Né en 1928 à Berkeley, ce cinéaste américain – souvent identifié comme Britannique, à l’instar de son écrivain favori Henry James – a connu son heure de gloire dans les années 90 avec ses adaptations du romancier britannique EM. Forster : Chambre avec vue, Maurice, Retour à Howard’s End. Injustement taxé d’académisme, son œuvre, détonne par sa richesse : 29 longs métrages, des adaptations littéraires pour la plupart, mais il fut l’un des premiers à filmer l’Inde par le prisme du documentaire, puis de la fiction.

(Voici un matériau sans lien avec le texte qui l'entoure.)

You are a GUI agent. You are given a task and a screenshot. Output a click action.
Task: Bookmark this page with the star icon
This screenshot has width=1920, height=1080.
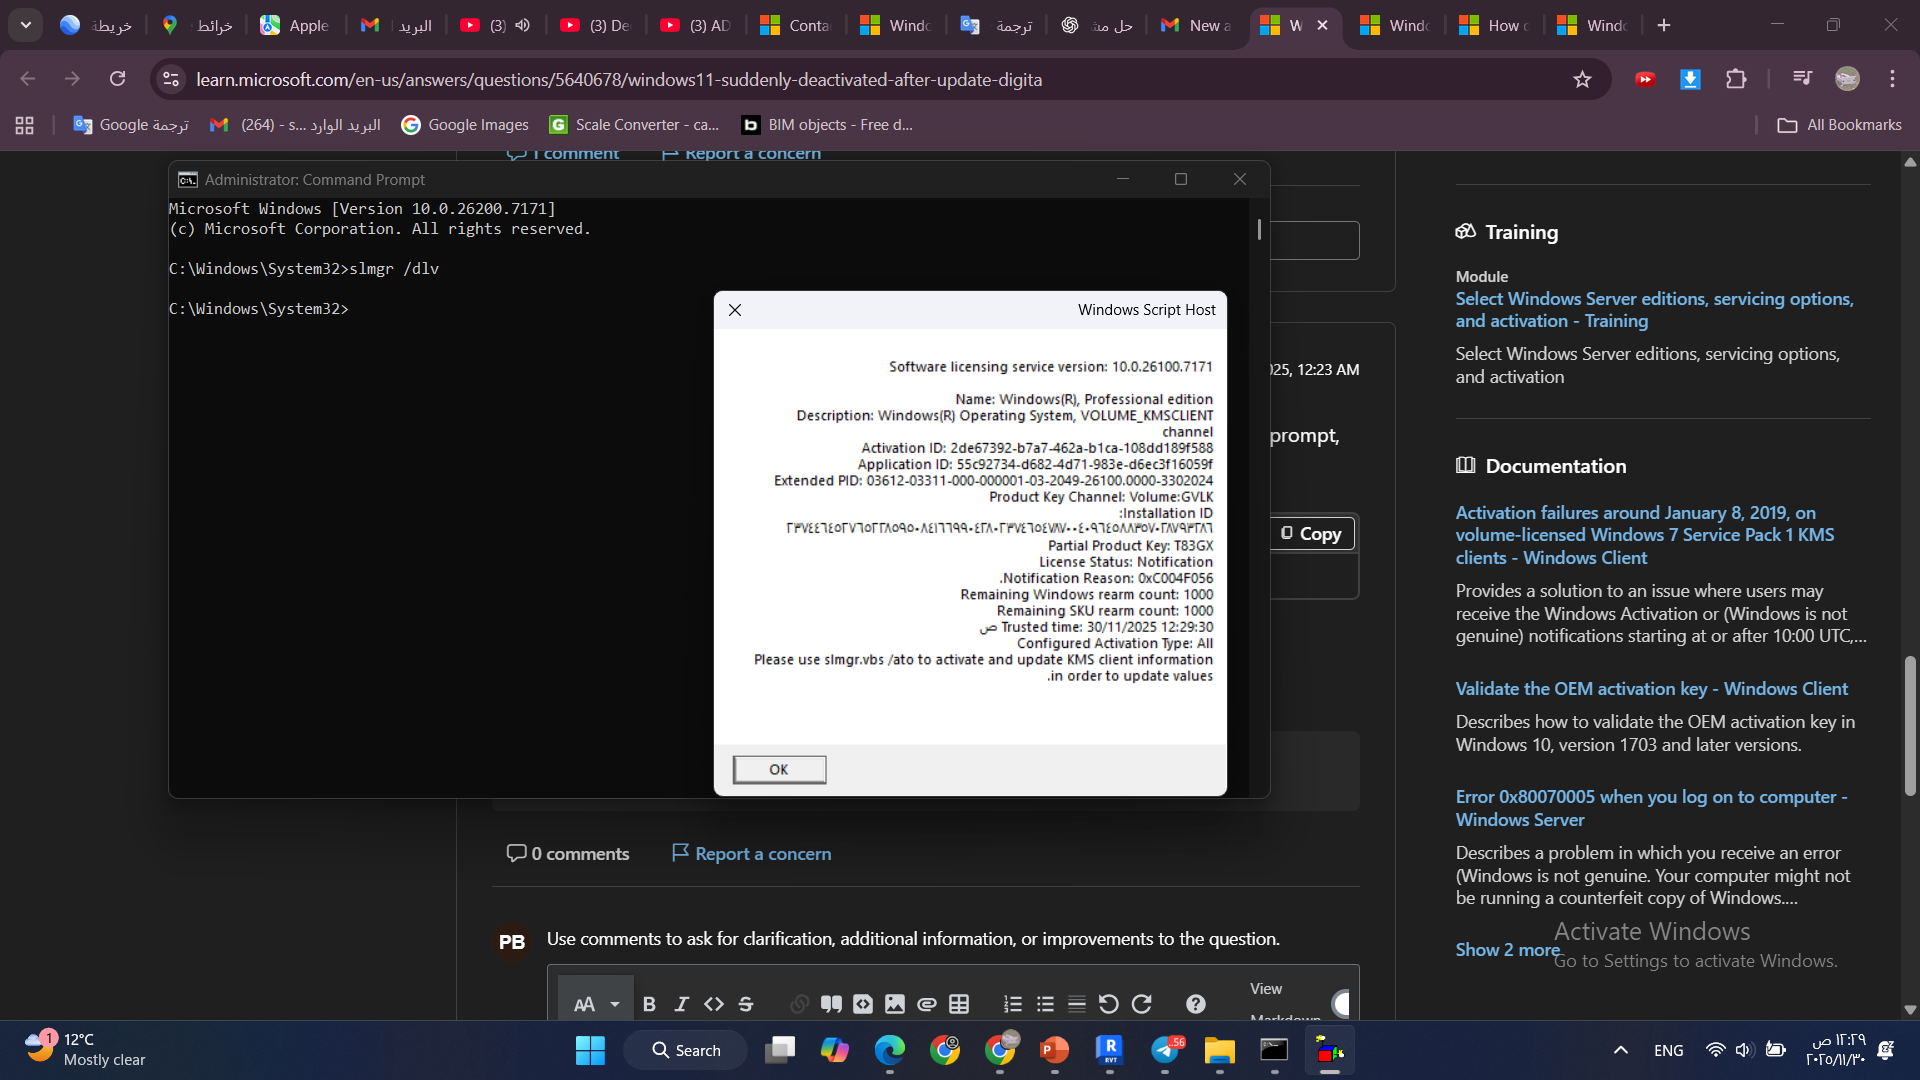(x=1582, y=79)
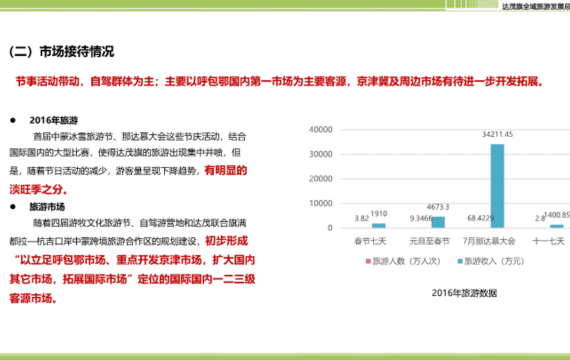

Son 1er film, The Householder (1963) est entièrement tourné sur place avec des acteurs locaux. On lui doit un étonnant road movie en Inde, Shakespeare Wallah (1965), l’itinéraire d’une troupe de théâtre britannique en Inde. Epaulé par Satyajit Ray, James Ivory creuse ce sillon, jusqu’en 1983 avec Chaleur et poussière. Entretemps, il y eut Le Gourou (1969) et Autobiographie d’une princesse (1975).

Le choc des cultures

D’où sa une fascination pour la confrontation des cultures. Sociologiques, sociales, culturelles, sexuelles. Tous ses films peuvent être lus à travers cette grille, des meilleurs – Retour à Howard’s End, Maurice – jusqu’aux pires – Surviving Picasso, Jane Austen in Manhattan – en passant par les plus mièvres – Mr and Mrs Bridge. Il doit à ses adaptations de l’écrivain britannique EM. Forster ses plus grands succès critiques et commerciaux : Chambre avec vue, Maurice et Retour à Howard’s End. Ajoutons-y Les Vestiges du jour, adaptation de l’écrivain britannique récemment nobélisé Kazuo Ishiguro.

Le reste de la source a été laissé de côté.